Needle exchanges are not just used for fostering safer drug use. These programs also offer community members many other services, including:
- General healthcare screenings and infectious disease testing
- Education about overdoses and safer injection practices
- Referrals to medical care, counseling and substance use disorder treatment
- Distribution of naloxone to decrease opioid-related overdoses and deaths
What Is the Role of Nurse Administrators in Needle Exchange Programs?
Needle exchanges, sometimes referred to as syringe services programs (SSPs), require the expertise of experienced nursing administrators and leaders who promote safety for vulnerable populations and advocate for their continued healing and recovery. The success of SSPs relies on regular collaboration with community leaders, conducting data-driven assessments of residents’ ever-changing needs and developing forward-thinking policies to reduce the spread of disease. A Master of Science in Nursing (MSN) program can equip nursing administrators with the necessary skills to take on these responsibilities.
What Are the Primary Benefits of Needle Exchange Programs?
Given the prominence of HIV/AIDS, needle exchange programs can substantially reduce transmission, prevent new exposures and improve the quality of life for those already infected. Here are four benefits of needle exchange programs:
- Prevent HIV infection. Of individuals 13 and older diagnosed with HIV/AIDS, 25% of infections connect directly to injection drug use, according to the American Civil Liberties Union (ACLU). As the opioid epidemic continues to rage in many states, the number of preventable HIV infections may skyrocket, too. In fact, as of March 2020, the Centers for Disease Control and Prevention (CDC) determined that 44 states were either already experiencing or at-risk of an HIV outbreak due to injection drug use. SSPs decrease the number of contaminated needles in a community to prevent further HIV infections.
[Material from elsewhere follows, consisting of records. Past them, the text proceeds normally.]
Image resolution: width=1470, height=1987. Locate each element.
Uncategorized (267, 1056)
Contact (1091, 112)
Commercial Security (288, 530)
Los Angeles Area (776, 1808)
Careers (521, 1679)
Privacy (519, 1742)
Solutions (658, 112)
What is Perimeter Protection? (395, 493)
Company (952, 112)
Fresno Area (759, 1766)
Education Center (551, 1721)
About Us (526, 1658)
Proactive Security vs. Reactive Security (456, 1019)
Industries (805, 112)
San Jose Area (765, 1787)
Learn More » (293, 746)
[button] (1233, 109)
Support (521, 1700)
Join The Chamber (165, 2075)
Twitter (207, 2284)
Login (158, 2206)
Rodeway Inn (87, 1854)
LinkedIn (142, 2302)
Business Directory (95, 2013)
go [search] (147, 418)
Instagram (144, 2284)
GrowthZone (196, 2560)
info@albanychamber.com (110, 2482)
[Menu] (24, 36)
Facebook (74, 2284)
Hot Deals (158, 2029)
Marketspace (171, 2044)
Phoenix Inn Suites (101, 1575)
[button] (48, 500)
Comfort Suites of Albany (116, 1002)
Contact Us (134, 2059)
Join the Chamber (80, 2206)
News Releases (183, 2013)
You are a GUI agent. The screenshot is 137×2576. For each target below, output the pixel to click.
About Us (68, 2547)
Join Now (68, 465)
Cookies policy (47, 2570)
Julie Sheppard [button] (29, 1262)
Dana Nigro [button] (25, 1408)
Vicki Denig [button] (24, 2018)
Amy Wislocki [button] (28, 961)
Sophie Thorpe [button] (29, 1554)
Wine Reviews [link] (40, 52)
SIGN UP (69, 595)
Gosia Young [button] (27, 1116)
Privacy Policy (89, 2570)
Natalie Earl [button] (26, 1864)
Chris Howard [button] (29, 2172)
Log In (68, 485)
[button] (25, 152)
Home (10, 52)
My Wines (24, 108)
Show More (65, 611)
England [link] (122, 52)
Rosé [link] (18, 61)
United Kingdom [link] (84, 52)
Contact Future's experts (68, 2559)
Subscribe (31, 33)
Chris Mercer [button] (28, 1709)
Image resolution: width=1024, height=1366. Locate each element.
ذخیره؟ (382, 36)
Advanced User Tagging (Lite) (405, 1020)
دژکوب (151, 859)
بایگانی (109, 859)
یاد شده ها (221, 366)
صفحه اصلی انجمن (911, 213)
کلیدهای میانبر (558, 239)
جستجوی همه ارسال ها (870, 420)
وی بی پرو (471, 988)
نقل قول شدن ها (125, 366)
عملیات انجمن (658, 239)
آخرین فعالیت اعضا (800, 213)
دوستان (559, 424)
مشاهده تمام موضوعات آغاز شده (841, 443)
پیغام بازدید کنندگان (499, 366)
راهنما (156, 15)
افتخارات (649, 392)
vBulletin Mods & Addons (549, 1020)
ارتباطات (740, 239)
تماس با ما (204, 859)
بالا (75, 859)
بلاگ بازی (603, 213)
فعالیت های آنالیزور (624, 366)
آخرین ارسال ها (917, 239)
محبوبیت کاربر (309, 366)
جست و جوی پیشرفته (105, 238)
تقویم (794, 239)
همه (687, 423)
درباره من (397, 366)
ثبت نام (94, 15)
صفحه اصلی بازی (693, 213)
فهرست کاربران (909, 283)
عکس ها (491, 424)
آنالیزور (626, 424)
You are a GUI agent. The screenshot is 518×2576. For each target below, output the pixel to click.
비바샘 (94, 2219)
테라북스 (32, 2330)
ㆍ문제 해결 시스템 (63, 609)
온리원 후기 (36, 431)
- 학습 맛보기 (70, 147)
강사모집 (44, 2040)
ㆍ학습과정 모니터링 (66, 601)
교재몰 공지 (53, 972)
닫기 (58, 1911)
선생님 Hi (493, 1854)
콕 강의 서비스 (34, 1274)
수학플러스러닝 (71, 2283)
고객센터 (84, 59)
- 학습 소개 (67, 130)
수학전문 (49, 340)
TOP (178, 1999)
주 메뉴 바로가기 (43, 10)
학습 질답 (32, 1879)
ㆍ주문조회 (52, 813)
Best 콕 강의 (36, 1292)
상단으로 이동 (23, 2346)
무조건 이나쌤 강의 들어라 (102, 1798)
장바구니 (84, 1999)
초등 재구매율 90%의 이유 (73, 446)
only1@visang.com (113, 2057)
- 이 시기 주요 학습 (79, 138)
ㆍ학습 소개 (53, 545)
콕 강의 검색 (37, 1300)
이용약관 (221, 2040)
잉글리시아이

- Prevent other fatal infections. HIV isn’t the only disease caused by sharing needles. Using needles to inject illicit substances may cause viral hepatitis, bacterial endocarditis and other deadly blood-borne pathogens. Needle exchange programs can reduce these occurrences, too.
- Uptake in treatment and recovery services. SSPs have a direct and proven impact on user recovery. Because of the range of services available, people who utilize SSP services are five times more likely to enter drug treatment and three times more likely to stop using drugs, says the CDC.
- Engage marginalized populations. People who use injectable drugs often go to great lengths to hide their addiction and take unnecessary risks, such as reusing or sharing needles. Needle exchange programs perform critical outreach to marginalized populations, connecting them to services that can improve their health and the health of entire communities.
While there are challenges to establishing successful needle exchange programs, they have proven benefits for individuals and communities. SSPs are an essential part of public health measures and one area where nurse administrators with an affinity for leadership can bring about meaningful change.